We contacted 107 patients who had recently received either a colostomy or ileostomy. The initial interviews were conducted while patients were still in the hospital recovering from their surgery. Consenting participants were mailed surveys at three time points: 1 week after release from the hospital, one month after release, and six months after release.

Main Outcome Measures:

The surveys included measures of life satisfaction and perceived quality of life.

Results:

As predicted, overall life satisfaction and quality of life increased with time for patients with permanent, but not temporary, ostomies..

Conclusion:

These findings suggest that knowing an adverse situation is temporary can interfere with adaptation, leading to a paradoxical situation in which people who are better off objectively are worse off subjectively.

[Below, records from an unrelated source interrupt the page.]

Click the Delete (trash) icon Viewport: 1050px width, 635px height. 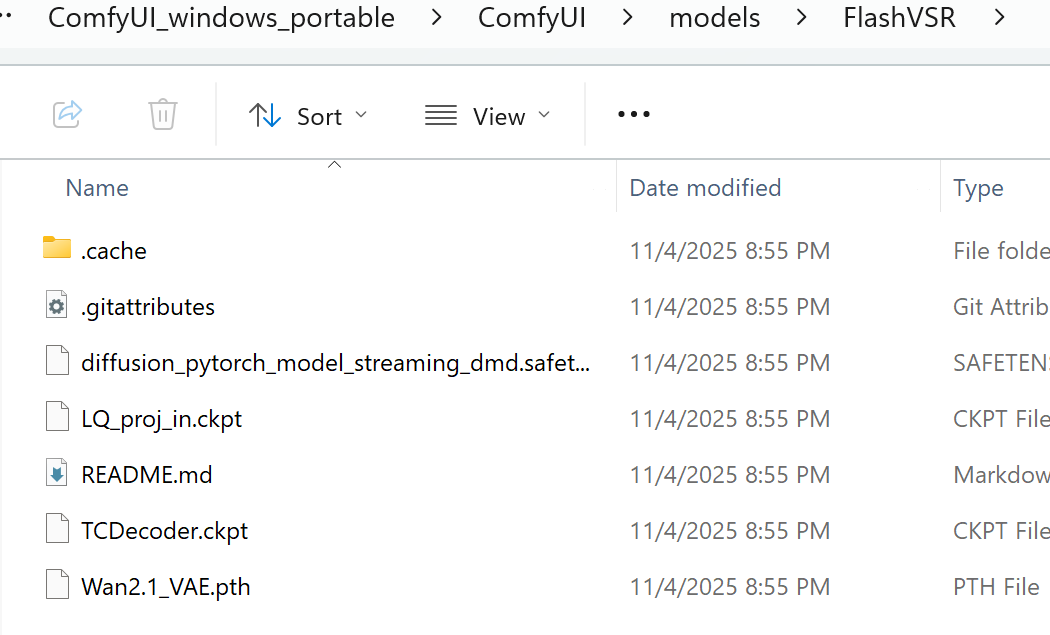(163, 114)
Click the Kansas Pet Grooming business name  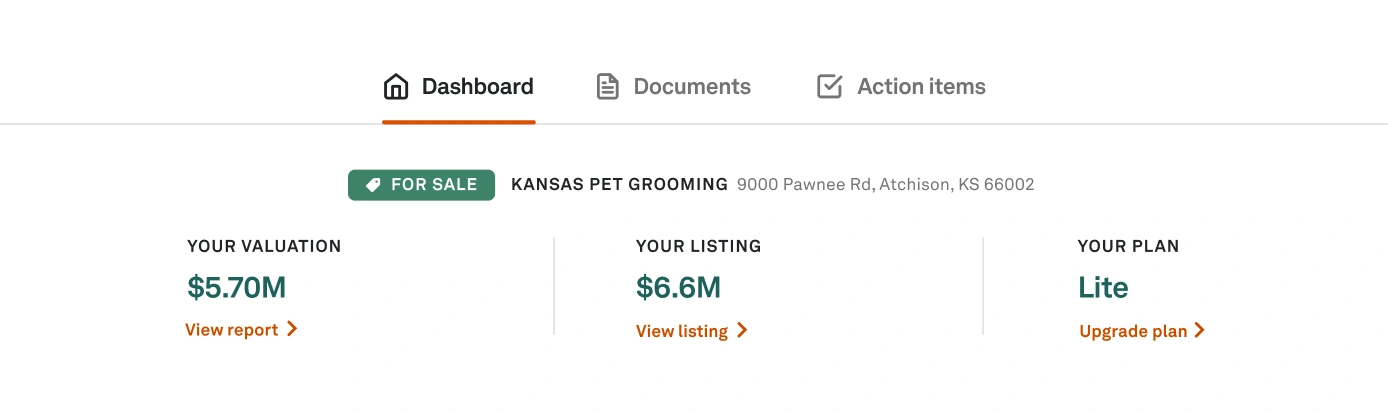[x=619, y=185]
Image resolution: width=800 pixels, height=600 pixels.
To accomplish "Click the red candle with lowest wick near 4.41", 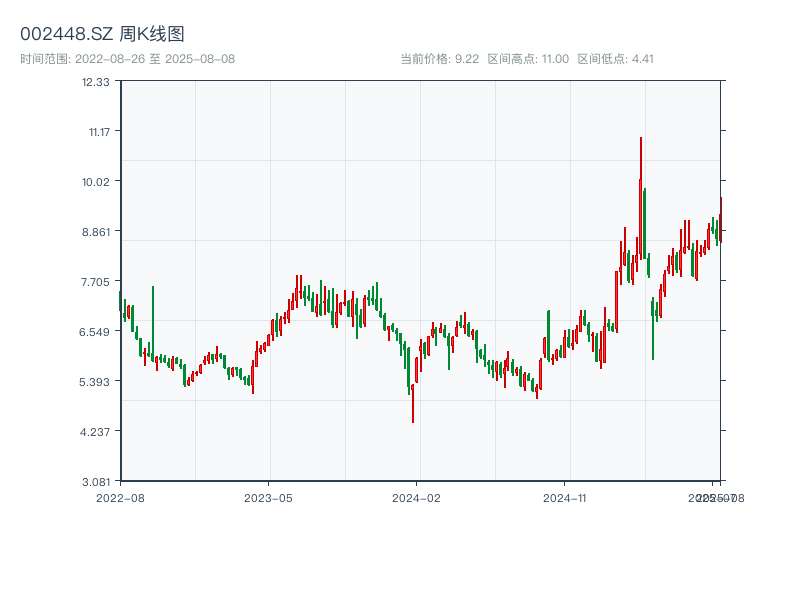I will click(413, 395).
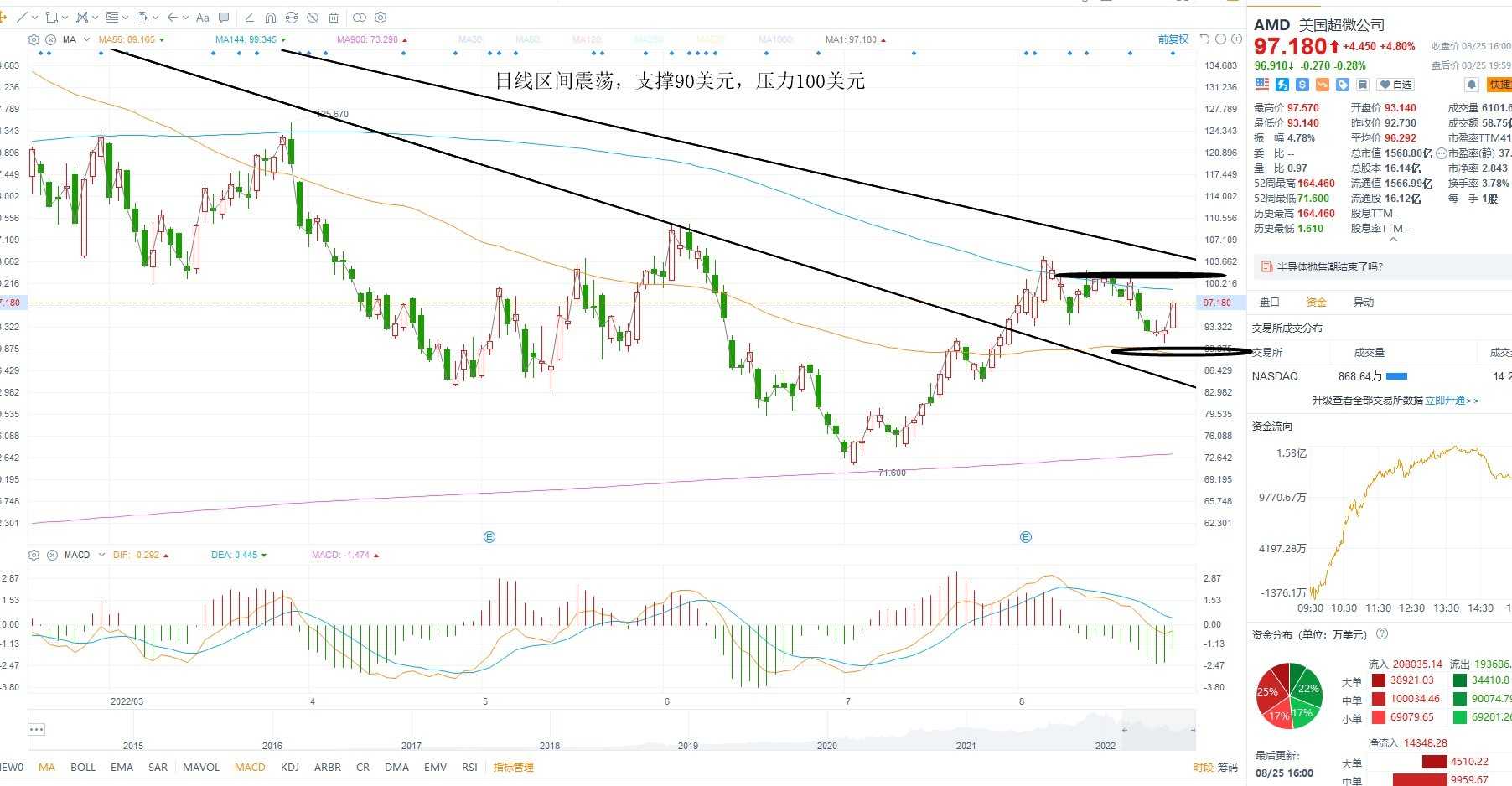The width and height of the screenshot is (1512, 786).
Task: Switch to the 资金 tab
Action: pyautogui.click(x=1317, y=302)
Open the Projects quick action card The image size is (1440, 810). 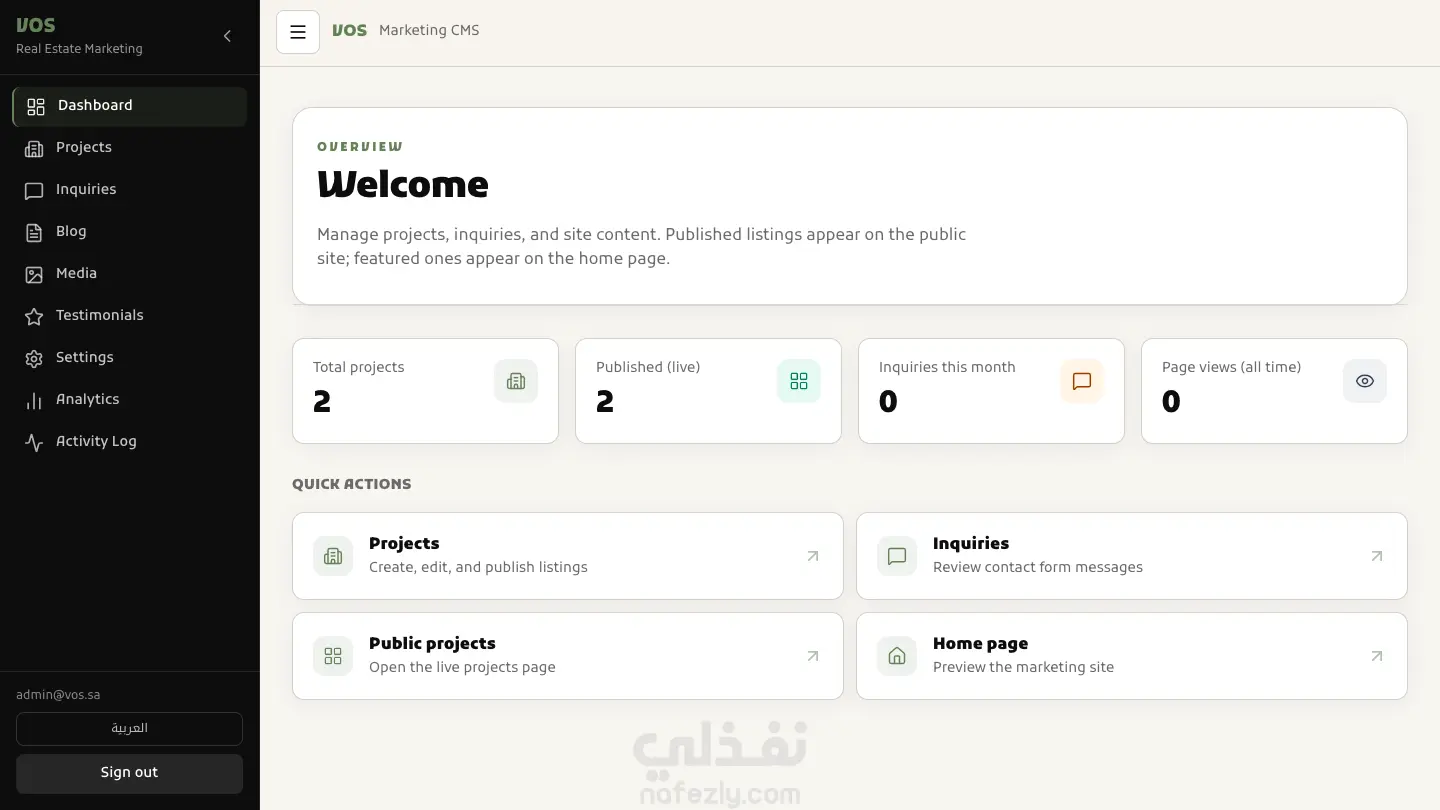568,556
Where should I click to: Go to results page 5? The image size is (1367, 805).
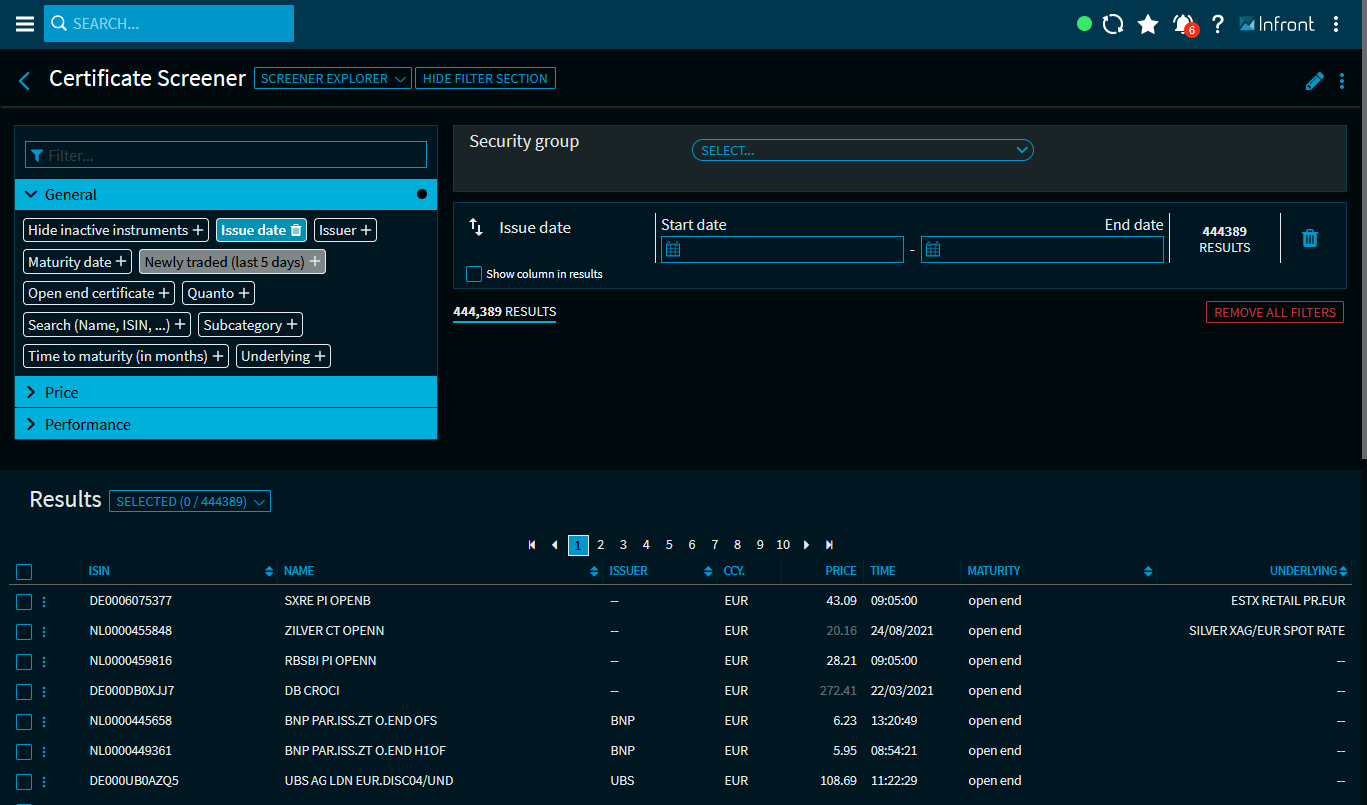pyautogui.click(x=669, y=545)
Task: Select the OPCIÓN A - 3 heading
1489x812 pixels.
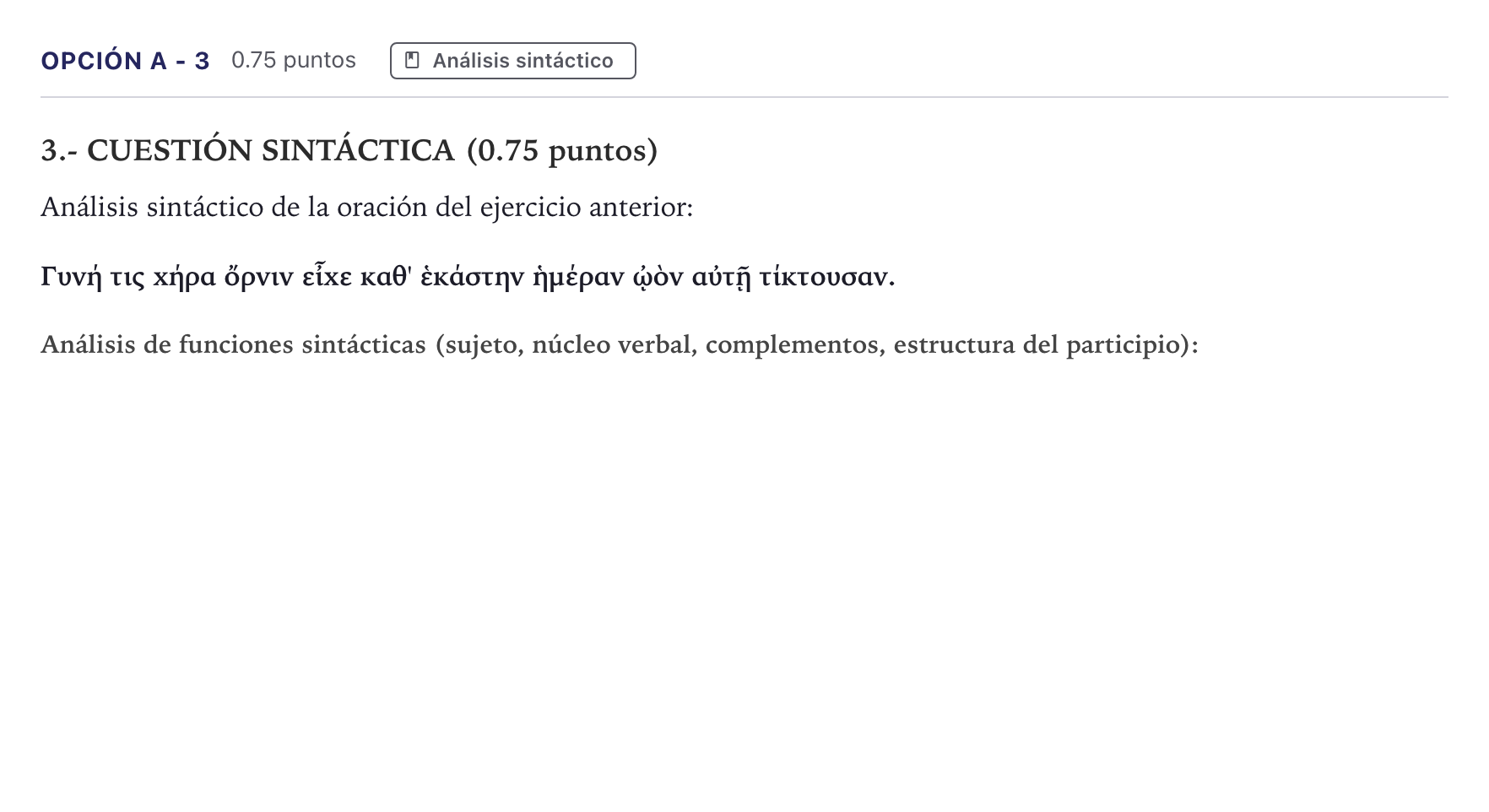Action: 125,61

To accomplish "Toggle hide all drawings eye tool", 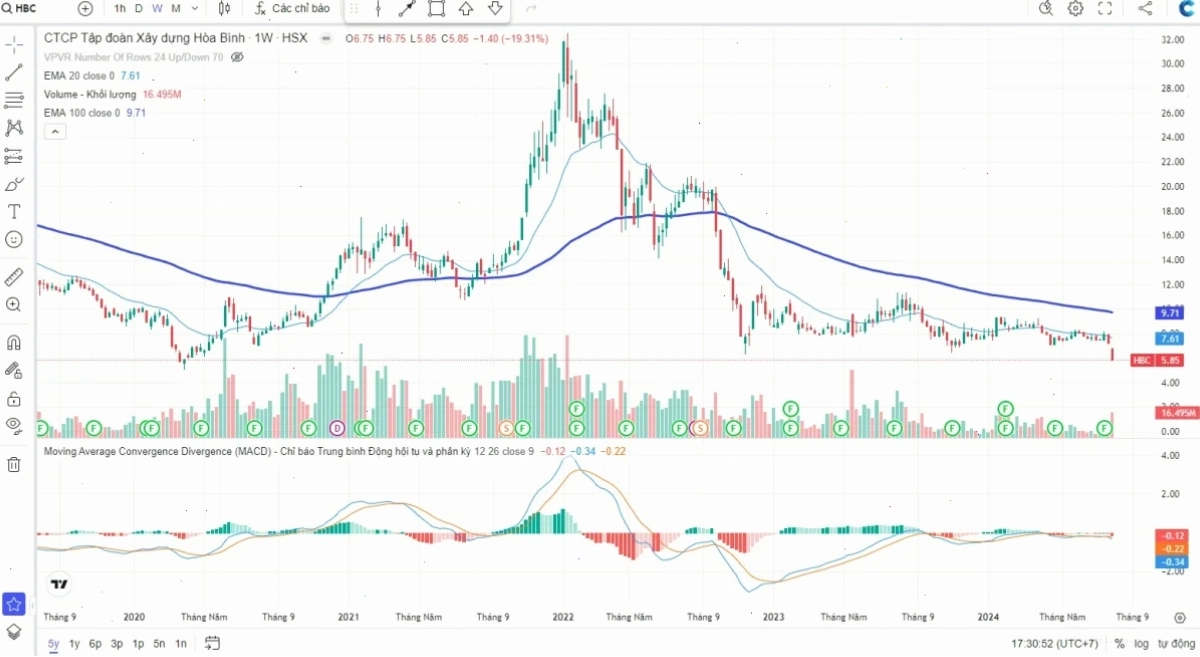I will click(x=14, y=424).

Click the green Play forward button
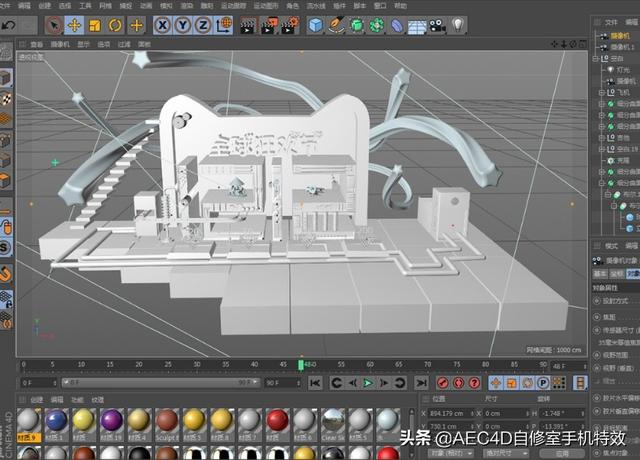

Emotional well-being has become a topic of intense interest in a variety of fields, including psychology, economics, and health policy. A large and rapidly expanding body of research has demonstrated that one's well-being is at least partially a reflection of one's objective circumstances (e.g., health, employment status, marital status, etc). Thus we would expect that the onset of a serious adversity–such as a new physical disability--should produce a decline in one's sense of well being. Further, the duration of the adversity should matter--almost no one would willingly choose a permanent disability over a temporary one. But this raises an interesting question; would a belief that an adversity will be temporary, versus permanent, influence one's experience of that adversity? It seems reasonable to suppose that such a belief could bring comfort, providing an emotional buffer against the present adversity, while knowledge that a bad situation is permanent could lead to feelings of hopelessness and depression.

But the links between objective circumstances and emotional well-being are often not so straightforward. For example, emotional well-being is often resistant to declines in objective circumstances, suggesting that people have considerable ability to adapt to adverse events. Adaptation is a widespread phenomenon, but there are some circumstances that people adapt to less well and some situational factors that impede adaptation (Diener, Lucas, & Scollon, 2006). One factor that could impede adaptation is a belief that one's current adversity is temporary, and should improve in time (Frederick & Loewenstein, 1999). Herrman and Wortman (1985), for example, argue that people adapt more readily to clear-cut situations, such as the loss of a spouse or permanent paralysis, that “confront victims with a life situation that is fundamentally altered,” as contrasted with situations that are uncertain, and that may be temporary, such as the failure to conceive a child. The idea that hoping one's circumstances will improve can impede adaptation suggests a paradox: people who are objectively better off, because they have reason to believe their circumstances will improve, might be subjectively worse off, because this hope impedes their ability to adapt to their current circumstances. This is the prediction we tested, in a field study with a unique population.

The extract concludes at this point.